Commit graph

208 commits

Author SHA1 Message Date
Jim Chen
7883c7749f Use openat syscall if available
Some architectures like AArch64 may not have the open syscall because it
was superseded by the openat syscall, so check and use SYS_openat if
SYS_open is not available.

Additionally, Android headers for AArch64 define SYS_open to __NR_open,
even though __NR_open is undefined. Undefine SYS_open in that case so
SYS_openat is used.
2017-05-12 10:34:32 -07:00
Jason Evans
807a9a3e17 Fix decommit-related run fragmentation.
When allocating runs with alignment stricter than one page, commit after
trimming the head/tail from the initial over-sized allocation, rather
than before trimming.  This avoids creating clean-but-committed runs;
such runs do not get purged (and decommitted as a side effect), so they
can cause unnecessary long-term run fragmentation.
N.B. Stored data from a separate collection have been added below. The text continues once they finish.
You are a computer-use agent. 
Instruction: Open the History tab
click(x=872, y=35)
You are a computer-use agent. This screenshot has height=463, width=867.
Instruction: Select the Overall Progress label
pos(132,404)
Do not commit decommitted memory in chunk_recycle() unless asked to by
the caller.  This allows recycled arena chunks to start in the
decommitted state, and therefore increases the likelihood that purging
after run deallocation will allow the arena chunk to become a single
unused run, thus allowing the chunk as a whole to be discarded.

This resolves #766.
2017-04-18 12:08:28 -07:00
Jason Evans
d84d2909c3 Fix/enhance THP integration.
Detect whether chunks start off as THP-capable by default (according to
the state of /sys/kernel/mm/transparent_hugepage/enabled), and use this
as the basis for whether to call pages_nohuge() once per chunk during
first purge of any of the chunk's page runs.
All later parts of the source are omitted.